The European Central Bank (ECB) has unveiled a new 750 billion ($820 billion) response to the coronavirus in a bid to calm financial markets.
The so-called Pandemic Emergency Purchase Programme (PEPP) comes less than a week after the central bank announced policies which did little to provide comfort to traders. In a tweet, ECB boss Christine Lagarde said: "Extraordinary times require extraordinary action. There are no limits to our commitment to the euro. We are determined to use the full potential of our tools, within our mandate."
The ECB had been under pressure to respond following a decision by the Federal Reserve Sunday to provide a $700 billion stimulus package while also bringing interest rates close to zero in the US.
PEPP will purchase public and private sector securities until the end of 2020. "The Governing Council is fully prepared to increase the size of its asset purchase programmes and adjust their composition, by as much as necessary and for as long as needed. It will explore all options and all contingencies to support the economy through this shock," the ECB said in a statement.

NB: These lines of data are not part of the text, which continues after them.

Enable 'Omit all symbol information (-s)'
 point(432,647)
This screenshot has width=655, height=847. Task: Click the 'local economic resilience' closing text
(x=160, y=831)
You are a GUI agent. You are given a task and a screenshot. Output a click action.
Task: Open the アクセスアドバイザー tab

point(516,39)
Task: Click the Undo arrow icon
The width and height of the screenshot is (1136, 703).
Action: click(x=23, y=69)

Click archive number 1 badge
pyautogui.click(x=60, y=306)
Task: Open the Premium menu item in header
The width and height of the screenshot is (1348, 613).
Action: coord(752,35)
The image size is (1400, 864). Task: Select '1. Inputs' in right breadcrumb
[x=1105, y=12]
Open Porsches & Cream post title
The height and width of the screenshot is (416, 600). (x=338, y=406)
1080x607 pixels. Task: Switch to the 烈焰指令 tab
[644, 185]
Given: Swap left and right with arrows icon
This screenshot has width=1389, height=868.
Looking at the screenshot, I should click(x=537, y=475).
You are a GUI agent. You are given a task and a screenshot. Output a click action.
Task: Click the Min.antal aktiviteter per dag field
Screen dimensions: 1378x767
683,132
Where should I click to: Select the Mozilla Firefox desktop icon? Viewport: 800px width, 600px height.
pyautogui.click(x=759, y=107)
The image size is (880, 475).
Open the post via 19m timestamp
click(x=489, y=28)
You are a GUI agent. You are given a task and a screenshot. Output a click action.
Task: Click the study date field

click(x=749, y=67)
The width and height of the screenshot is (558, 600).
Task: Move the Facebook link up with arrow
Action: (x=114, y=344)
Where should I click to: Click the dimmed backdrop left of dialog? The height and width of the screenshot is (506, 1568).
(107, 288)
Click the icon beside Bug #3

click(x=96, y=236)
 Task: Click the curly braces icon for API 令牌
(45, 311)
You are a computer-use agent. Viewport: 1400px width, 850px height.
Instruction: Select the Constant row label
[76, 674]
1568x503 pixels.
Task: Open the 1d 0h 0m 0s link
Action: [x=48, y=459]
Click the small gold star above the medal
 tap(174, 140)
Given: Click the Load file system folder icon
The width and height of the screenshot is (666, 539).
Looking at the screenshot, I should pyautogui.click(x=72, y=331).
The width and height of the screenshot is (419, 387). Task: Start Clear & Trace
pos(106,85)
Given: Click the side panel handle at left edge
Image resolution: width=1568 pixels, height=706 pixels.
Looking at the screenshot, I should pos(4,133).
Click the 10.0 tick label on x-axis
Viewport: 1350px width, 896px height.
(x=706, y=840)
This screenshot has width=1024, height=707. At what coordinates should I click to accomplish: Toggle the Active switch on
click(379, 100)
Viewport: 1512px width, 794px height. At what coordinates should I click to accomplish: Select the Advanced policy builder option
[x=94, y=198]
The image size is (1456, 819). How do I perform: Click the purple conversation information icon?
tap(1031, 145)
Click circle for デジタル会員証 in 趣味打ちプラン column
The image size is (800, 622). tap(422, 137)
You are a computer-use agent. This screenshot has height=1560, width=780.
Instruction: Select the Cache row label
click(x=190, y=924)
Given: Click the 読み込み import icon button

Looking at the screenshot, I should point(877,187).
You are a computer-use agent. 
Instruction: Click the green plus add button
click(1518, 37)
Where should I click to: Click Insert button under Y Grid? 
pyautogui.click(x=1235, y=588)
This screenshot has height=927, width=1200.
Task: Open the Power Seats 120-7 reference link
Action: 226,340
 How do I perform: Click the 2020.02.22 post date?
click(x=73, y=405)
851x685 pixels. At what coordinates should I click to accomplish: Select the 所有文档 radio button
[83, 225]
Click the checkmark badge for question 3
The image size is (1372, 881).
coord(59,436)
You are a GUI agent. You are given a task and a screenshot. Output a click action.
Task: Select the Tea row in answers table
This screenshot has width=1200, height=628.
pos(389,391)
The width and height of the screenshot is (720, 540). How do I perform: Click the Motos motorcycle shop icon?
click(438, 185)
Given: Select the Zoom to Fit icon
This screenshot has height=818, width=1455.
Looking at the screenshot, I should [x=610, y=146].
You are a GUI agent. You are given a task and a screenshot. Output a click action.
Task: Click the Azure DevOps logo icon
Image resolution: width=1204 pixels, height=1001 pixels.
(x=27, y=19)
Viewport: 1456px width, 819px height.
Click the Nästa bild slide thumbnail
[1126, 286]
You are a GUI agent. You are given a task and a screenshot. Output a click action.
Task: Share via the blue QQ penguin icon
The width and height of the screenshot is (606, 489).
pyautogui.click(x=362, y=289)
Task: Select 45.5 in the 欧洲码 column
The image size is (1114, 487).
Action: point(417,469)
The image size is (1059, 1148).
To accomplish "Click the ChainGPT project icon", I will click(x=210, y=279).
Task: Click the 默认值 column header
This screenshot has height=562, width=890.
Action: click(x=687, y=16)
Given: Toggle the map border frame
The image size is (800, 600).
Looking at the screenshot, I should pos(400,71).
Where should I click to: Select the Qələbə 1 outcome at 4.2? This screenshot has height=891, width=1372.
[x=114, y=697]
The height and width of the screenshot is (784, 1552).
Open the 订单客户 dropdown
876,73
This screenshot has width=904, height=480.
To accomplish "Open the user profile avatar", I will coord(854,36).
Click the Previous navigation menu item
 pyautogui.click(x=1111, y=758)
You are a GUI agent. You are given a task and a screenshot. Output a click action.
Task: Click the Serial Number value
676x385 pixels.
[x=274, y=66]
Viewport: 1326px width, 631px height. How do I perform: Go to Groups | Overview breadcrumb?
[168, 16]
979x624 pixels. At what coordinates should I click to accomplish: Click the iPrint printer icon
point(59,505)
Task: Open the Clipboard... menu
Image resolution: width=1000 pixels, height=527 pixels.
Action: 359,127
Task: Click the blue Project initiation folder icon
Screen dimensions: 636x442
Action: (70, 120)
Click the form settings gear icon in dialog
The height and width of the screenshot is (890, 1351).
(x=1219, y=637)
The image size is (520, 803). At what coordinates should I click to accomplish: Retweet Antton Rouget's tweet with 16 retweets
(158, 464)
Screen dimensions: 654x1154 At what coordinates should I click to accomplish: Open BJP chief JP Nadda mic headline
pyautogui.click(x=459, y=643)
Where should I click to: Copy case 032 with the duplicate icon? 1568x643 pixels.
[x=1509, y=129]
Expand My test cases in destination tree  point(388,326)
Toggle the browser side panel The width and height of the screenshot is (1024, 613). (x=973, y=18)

"As cumbersome as it sounds, the 750 billion fund looks more like a bazooka than anything they've done thus far," said Neil Wilson, chief markets analyst at markets.com in a morning note. "Christine Lagarde and co knew they had to step it up and have."
Yield spreads between Italian and German bonds had widened to 320bp previously before coming back in around 188bp following the news. European equities are trading higher following the news with the Euro Stoxx 50 up 1.5% as of 9.30 a.m. in London (5.30 a.m. ET).